E’ questo quello che tu [Irina] dicevi, di aiutare le coppie. E come si aiutano le coppie? Si aiutano con l’accoglienza, la vicinanza, l’accompagnamento, il discernimento e l’integrazione nel corpo della Chiesa. Accogliere, accompagnare, discernere e integrare. Nella comunità cattolica si deve aiutare a salvare i matrimoni. Ci sono tre parole: sono parole d’oro nella vita del matrimonio. Io domanderei ad una coppia: “Vi volete bene?” – “Sì”, diranno. “E quando c’è qualcosa che uno fa per l’altro, sapete dire grazie? E se uno dei due fa una diavoleria, sapete chiedere scusa? E se voi volete portare avanti un progetto, [ad esempio] passare una giornata in campagna, o qualsiasi cosa, sapete chiedere l’opinione dell’altro?”. Tre parole: “Cosa ti sembra? Posso?”; “grazie”; “scusa”. Se nelle coppie si usano queste parole: “Scusami, ho sbagliato”; “Posso fare questo?”; o “Grazie di quel bel pasto che mi hai fatto”; “Posso?”, “grazie”, “scusa”, se si utilizzano queste tre parole, il matrimonio andrà avanti bene. E’ un aiuto.

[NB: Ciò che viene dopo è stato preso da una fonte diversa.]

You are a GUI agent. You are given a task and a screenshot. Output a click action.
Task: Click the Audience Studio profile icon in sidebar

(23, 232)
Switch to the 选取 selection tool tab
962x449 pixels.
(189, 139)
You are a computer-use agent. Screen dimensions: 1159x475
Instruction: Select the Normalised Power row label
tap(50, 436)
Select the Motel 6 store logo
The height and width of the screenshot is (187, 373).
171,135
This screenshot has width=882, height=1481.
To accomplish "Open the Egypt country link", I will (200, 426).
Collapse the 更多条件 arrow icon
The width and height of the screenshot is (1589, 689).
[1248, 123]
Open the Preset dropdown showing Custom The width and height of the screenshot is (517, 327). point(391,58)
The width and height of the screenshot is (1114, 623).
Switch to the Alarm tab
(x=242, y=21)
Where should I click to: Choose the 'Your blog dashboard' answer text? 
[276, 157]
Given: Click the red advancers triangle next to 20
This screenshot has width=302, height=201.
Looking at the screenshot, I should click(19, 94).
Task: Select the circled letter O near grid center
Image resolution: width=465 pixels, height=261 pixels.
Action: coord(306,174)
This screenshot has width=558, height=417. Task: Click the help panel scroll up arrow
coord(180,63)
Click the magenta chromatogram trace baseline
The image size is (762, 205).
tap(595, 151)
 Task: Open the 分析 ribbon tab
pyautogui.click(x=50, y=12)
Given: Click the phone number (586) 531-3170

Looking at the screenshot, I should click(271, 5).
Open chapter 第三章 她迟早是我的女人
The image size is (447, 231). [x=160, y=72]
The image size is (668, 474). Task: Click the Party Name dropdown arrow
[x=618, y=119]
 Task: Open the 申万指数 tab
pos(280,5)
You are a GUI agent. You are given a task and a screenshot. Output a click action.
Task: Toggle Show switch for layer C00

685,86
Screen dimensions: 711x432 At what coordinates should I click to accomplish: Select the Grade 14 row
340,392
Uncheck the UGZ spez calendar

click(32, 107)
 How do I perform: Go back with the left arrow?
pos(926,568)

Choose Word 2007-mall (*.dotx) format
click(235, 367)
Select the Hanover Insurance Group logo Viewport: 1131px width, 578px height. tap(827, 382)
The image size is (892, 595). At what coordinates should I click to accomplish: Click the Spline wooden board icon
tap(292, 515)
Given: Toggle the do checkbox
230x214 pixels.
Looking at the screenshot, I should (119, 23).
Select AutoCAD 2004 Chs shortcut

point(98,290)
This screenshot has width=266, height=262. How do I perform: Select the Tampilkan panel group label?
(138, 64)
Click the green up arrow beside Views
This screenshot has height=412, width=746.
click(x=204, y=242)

Tu, Irina, hai menzionato un grande nemico del matrimonio, oggi: la teoria del gender. Oggi c’è una guerra mondiale per distruggere il matrimonio. Oggi ci sono colonizzazioni ideologiche che distruggono, ma non si distrugge con le armi, si distrugge con le idee. Pertanto, bisogna difendersi dalle colonizzazioni ideologiche. Se ci sono problemi, fare la pace al più presto possibile, prima che finisca la giornata, e non dimenticare le tre parole: “permesso”, “grazie”, “perdonami”.”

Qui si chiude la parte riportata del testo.